The journal has a great sketch of a skinny guy with a pumpkin head on a cross, beset by crows. In the final video, the old man winds up with a pope’s mitre. He represents a martyred rock star; this time, the crows seem to represent Cobain’s press tormentors. One shakes his beak disapprovingly at the old man.
Next, Cobain wanted the video to depict “bodies entwined in old oak trees . . . Ask about Dante’s Inferno movie from the 30s to use instead of making our own props. We will use the scenes of people intwined old withering oak trees.” He refers to the 1935 Spencer Tracy movie Dante’s Inferno, about a man who stages a Coney Island carnival attraction based on Dante. He bribes the inspector, the building collapses, and people die. The theme of corrupt showbiz and mass death appealed to Cobain.
So did the Inferno. The bodies entwined in trees, briefly seen in the finished video, are from Canto XIII of Dante, the suicide canto. God turns people into trees to punish them for stealing their own souls: when Dante snaps a twig, it bleeds, and he hears a cry. God also sends winged harpies to torment them, like Cobain’s crows.

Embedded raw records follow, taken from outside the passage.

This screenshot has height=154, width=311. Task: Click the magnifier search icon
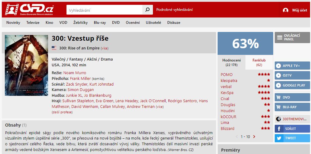tap(147, 10)
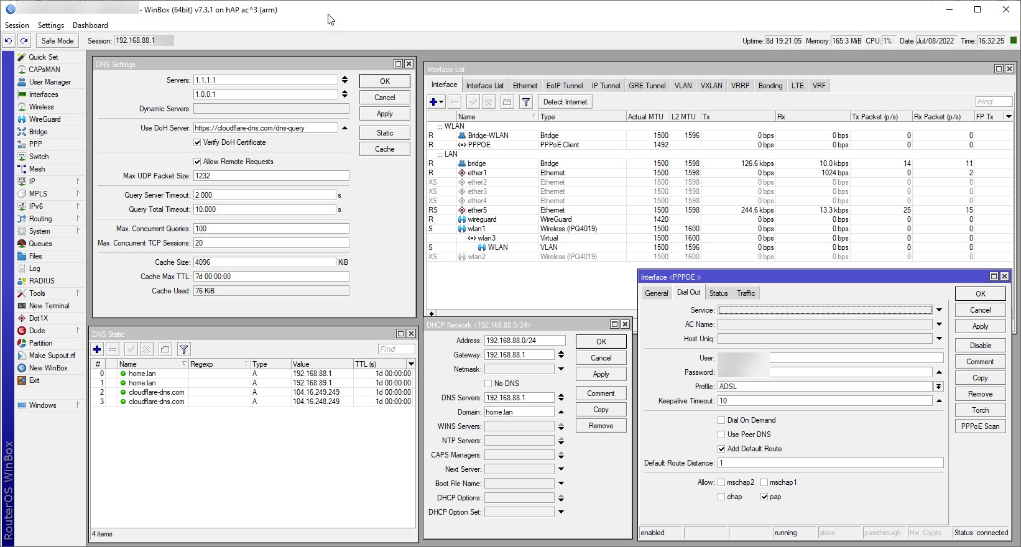Click the redo arrow in the top toolbar
Screen dimensions: 1021x547
24,40
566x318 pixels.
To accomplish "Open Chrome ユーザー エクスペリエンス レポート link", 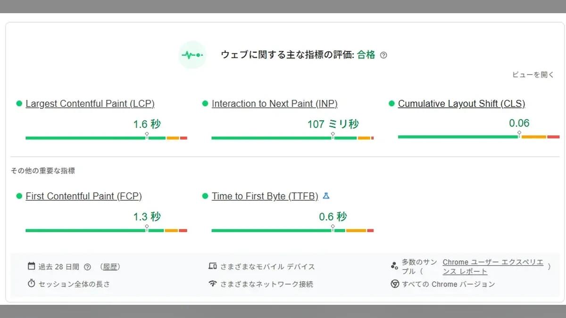I will pos(493,267).
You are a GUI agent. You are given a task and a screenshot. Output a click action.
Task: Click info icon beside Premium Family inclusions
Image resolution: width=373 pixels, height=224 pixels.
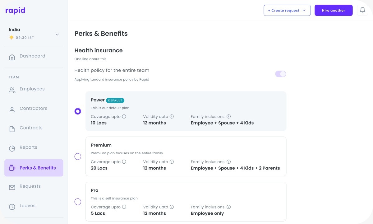coord(228,162)
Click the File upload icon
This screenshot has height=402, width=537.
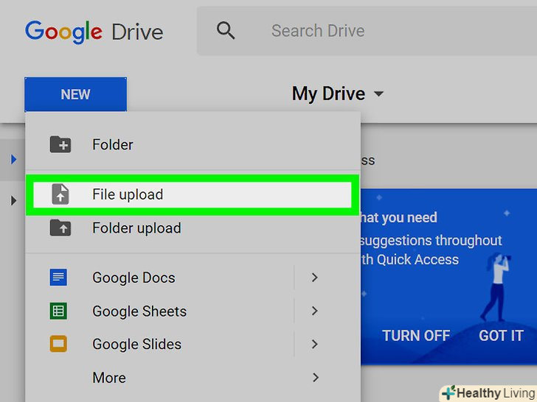coord(60,194)
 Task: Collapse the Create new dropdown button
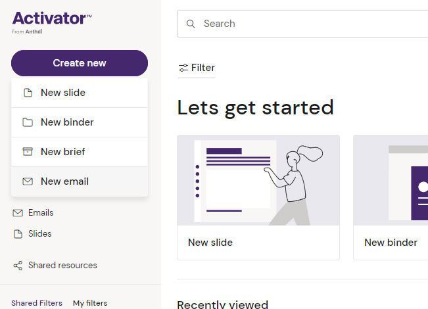(80, 63)
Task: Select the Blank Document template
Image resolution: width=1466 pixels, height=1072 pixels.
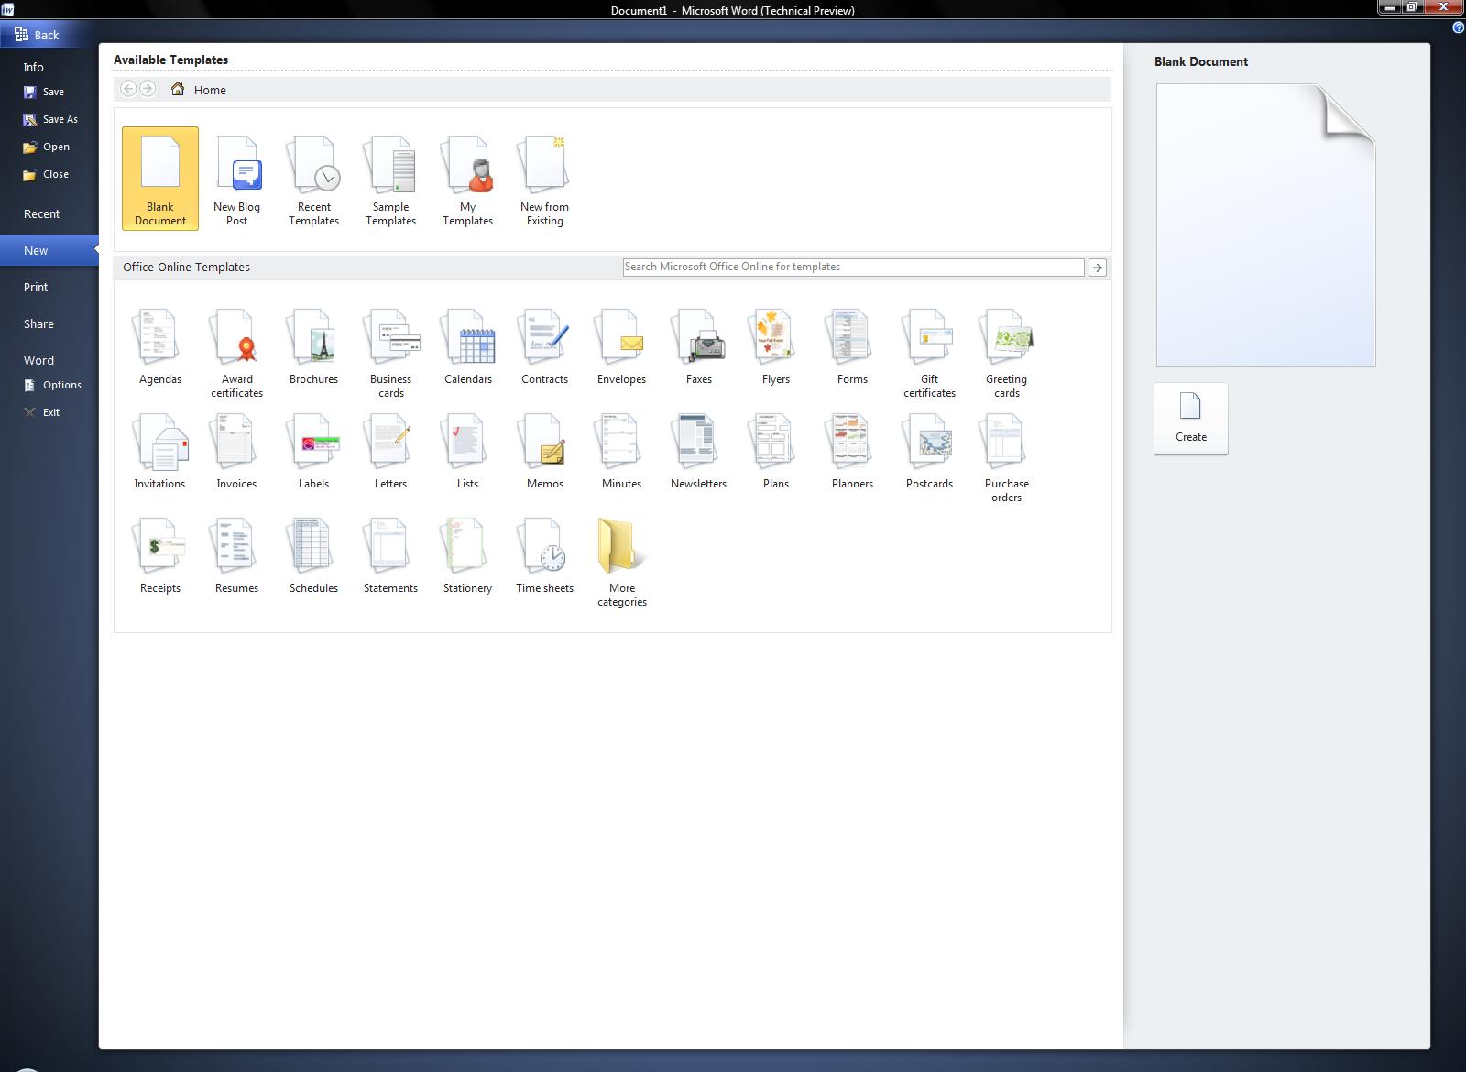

The journals contain several sketches and plans for “Heart Shaped Box’s” central symbol of purity: a 4-year-old “Aryan” girl in a KKK hat. (Could she be associated with his beloved blond kid sister and blond toddler daughter?) She is oppressed by her parents’ views, but when her hat blows off, it symbolizes the fresh wind of revolutionary ideas. She reaches up to the half-human trees with fetuses dangling from them (another image of purity).
This captures the theme of the lyrics: “Throw down your umbilical noose so I can climb right back.” Cobain had a deep need to crawl back to the womb. In a journal quoted only in Heavier Than Heaven, he writes that his first memory was fighting to climb back up into his mother’s womb when his head first protruded into the terrible alien air. His first sight was the aqua floor tiles, perhaps related to the color of Nevermind‘s underwater cover, inspired by an underwater-birth documentary Cobain had seen. The last album, and the “Technicolor” palette he planned for the “Heart Shaped Box” video, was to be the color of the Inferno instead. “Heart Shaped Box” is his metaphor for a womblike place of safety: his marriage, the protective warmth of loved ones. It is also a confinement associated with the afterlife, as is the warm snugness of heroin.
The craving for innocence expressed in the video notes, and throughout the journals and albums, was acted out in Cobain’s last days in a poignant way. With his ever- juvenile delinquent friend Dylan Carlson, he hot-wired a car, went on a joyride, and trashed it. He could have bought a car lot full of brand-new BMWs, but instead he stole a crummy car and destroyed it, perhaps as a way to recapture the lost innocence of his lost vandalistic youth. It was pathetic. And yet, in his art, he could shape his yearnings for innocence and his appetite for destruction into something of lasting value.